Recently an administrative error caused several host to lose access to datastores hosting virtual machines. While in this particular scenario it was human error, switch, HBA, cabling or storage failures could also cause a host to lose access to storage.
Once the problem was corrected, and host once again had access to the storage and datastores VM’s were brought back online, however one VM would not start giving the error:
Failed to start the virtual machine (error-18)
The following errors also appeared in the logs
Vpxa: [3E879B70 info 'DiskLib' opID=29f52016-bc] DISKLIB-LINK : "/vmfs/volumes/531a13ef-0196038d-bcb7-44d3cabcb764/ehc-pod2-sql01/ehc-pod2-sql01-flat.vmdk" : failed to open (Failed to lock the file).

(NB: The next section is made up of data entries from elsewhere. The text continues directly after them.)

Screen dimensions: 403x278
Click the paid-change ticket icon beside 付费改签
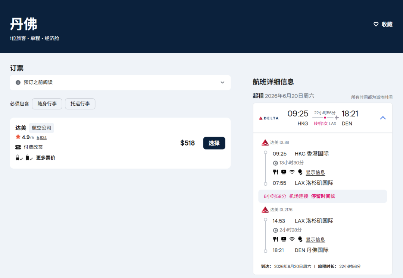[x=18, y=147]
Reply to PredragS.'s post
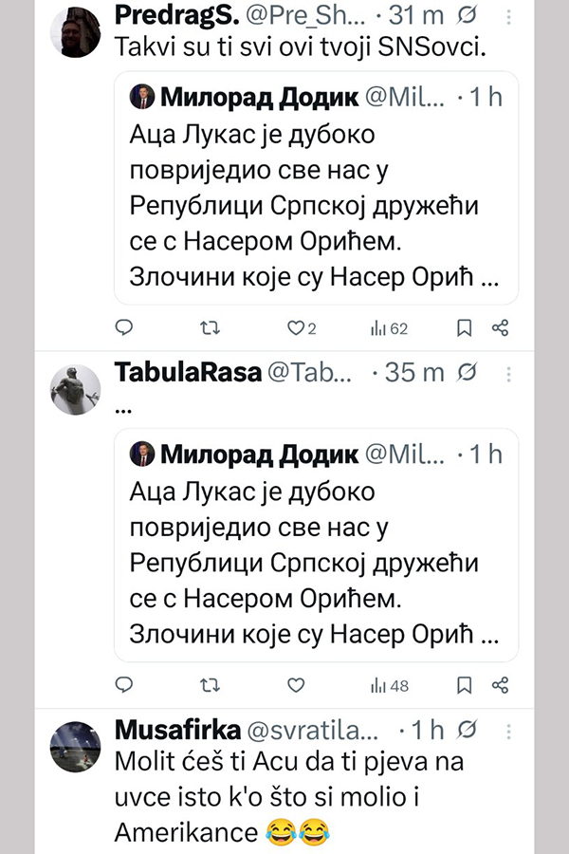The height and width of the screenshot is (854, 569). tap(123, 328)

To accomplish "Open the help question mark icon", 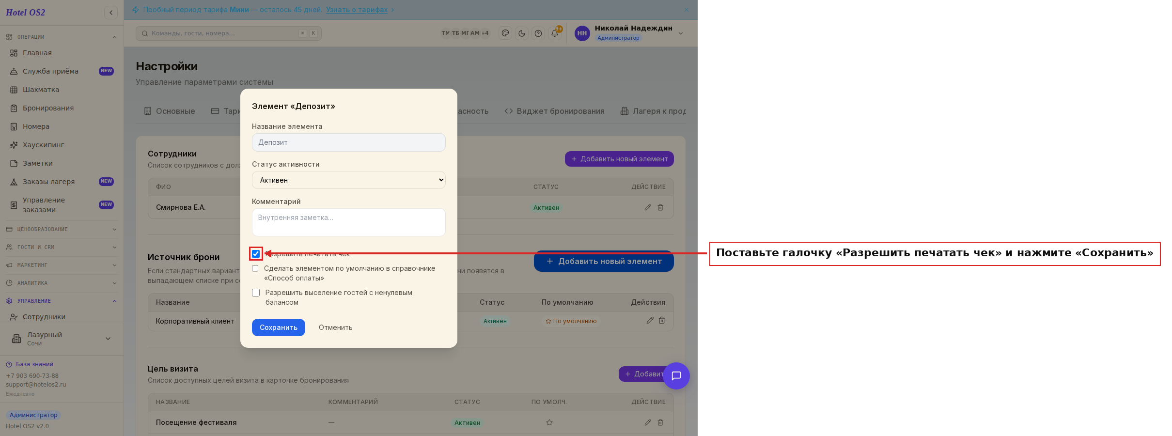I will coord(538,33).
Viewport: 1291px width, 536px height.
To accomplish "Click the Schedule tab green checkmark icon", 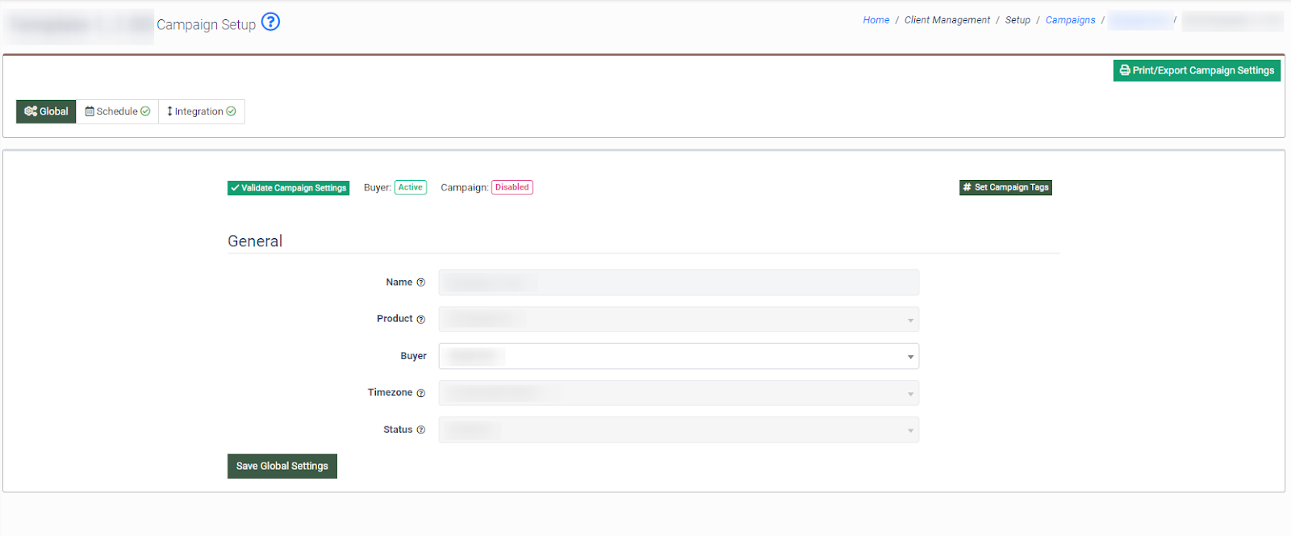I will (x=145, y=111).
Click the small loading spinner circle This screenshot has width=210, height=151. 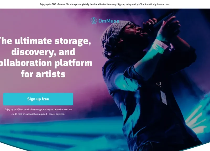pos(159,84)
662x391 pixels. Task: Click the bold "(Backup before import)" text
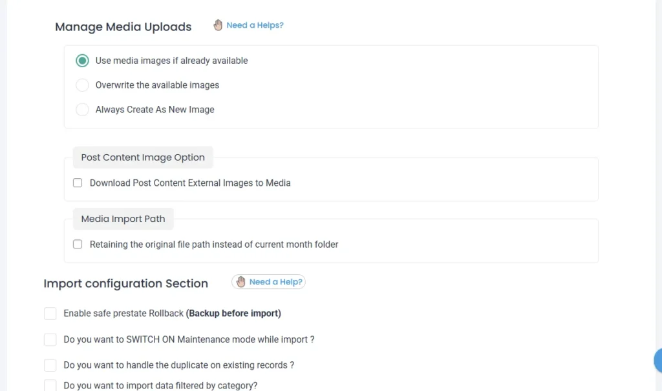233,314
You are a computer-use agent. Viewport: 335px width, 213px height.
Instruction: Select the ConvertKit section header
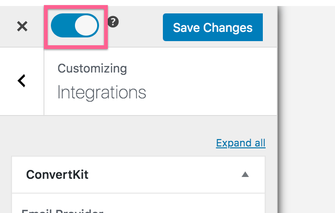point(138,175)
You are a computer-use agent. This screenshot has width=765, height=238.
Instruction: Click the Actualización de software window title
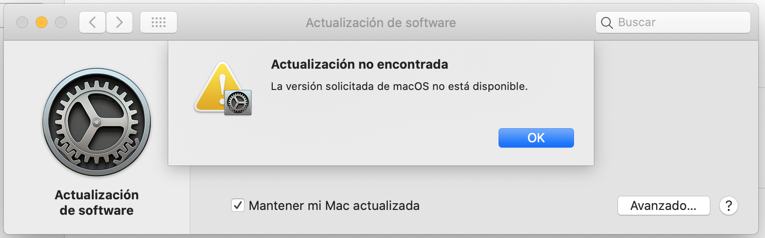pos(381,23)
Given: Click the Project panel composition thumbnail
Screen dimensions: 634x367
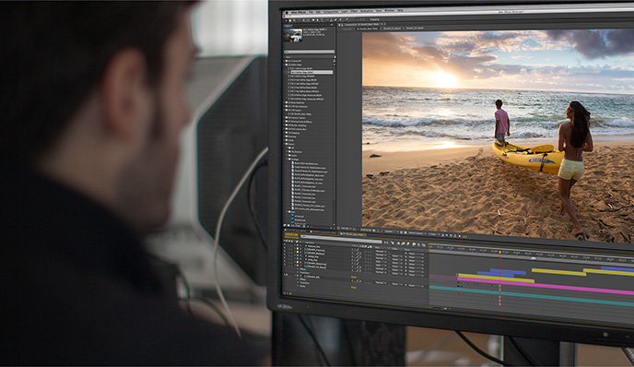Looking at the screenshot, I should coord(293,35).
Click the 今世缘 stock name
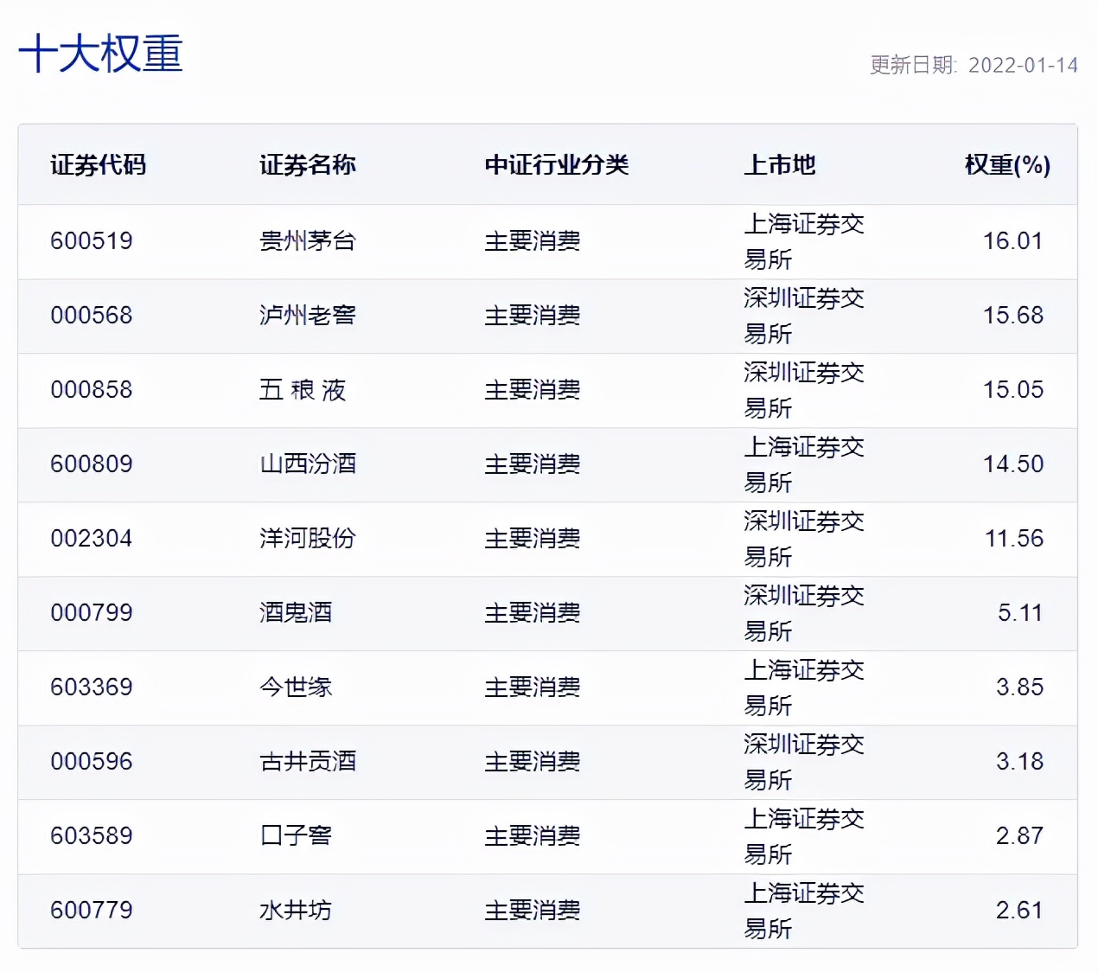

There are a couple KB’s that describe a potential problem, such as a missing descriptor file (http://kb.vmware.com/kb/1002511) which lead me to browse the datastore via SSH and see there was a .lck file. KB 1008728 got me a bit closer in helping me find which server thought it had a lock on the files by running, although it didn’t provide a direct solution:
vmkfstools -D pathtofile
For example vmkfstools -D /vmfs/volumes/531a13ef-01960
38d-bcb7-44d3cabcb764/ehc-pod2-sql01/ehc-pod2-sql01-flat.vmdk and seeing the following output:
/vmfs/volumes/531a13ef-0196038d-bcb7-44d3cabcb764/ehc-pod2-sql01 # vmkfstools -D /vmfs/volumes/531a13ef-01960 38d-bcb7-44d3cabcb764/ehc-pod2-sql01/ehc-pod2-sql01-flat.vmdk Lock [type 10c00001 offset 164800512 v 122, hb offset 3756032 gen 23, mode 1, owner 53a21390-e78f7f00-f805-44d3cabcb7b4 mtime 378512 num 0 gblnum 0 gblgen 0 gblbrk 0] Addr , gen 109, links 1, type reg, flags 0, uid 0, gid 0, mode 600 len 42949672960, nb 28851 tbz 0, cow 0, newSinceEpoch 28851, zla 3, bs 1048576
The “owner” of the file had a MAC address of 44-d3-ca-bc-by-b4. With this information I was able to SSH to that host, navigate back to the datastore folder for that VM and remove the .lck file by running:
# rm ehc-pod2-sql01.vmx.lck
However, attempts to restart the VM still failed, I additional had to remove the vmname.vmx~ and any .vswp files by using the rm command as I did to remove the .lck file. For example:
# rm ehc-pod2-sql01.vmx~
# rm ehc-pod2-sql01-a71fc080.vswp
With these files removed, I was now able to power on the VM.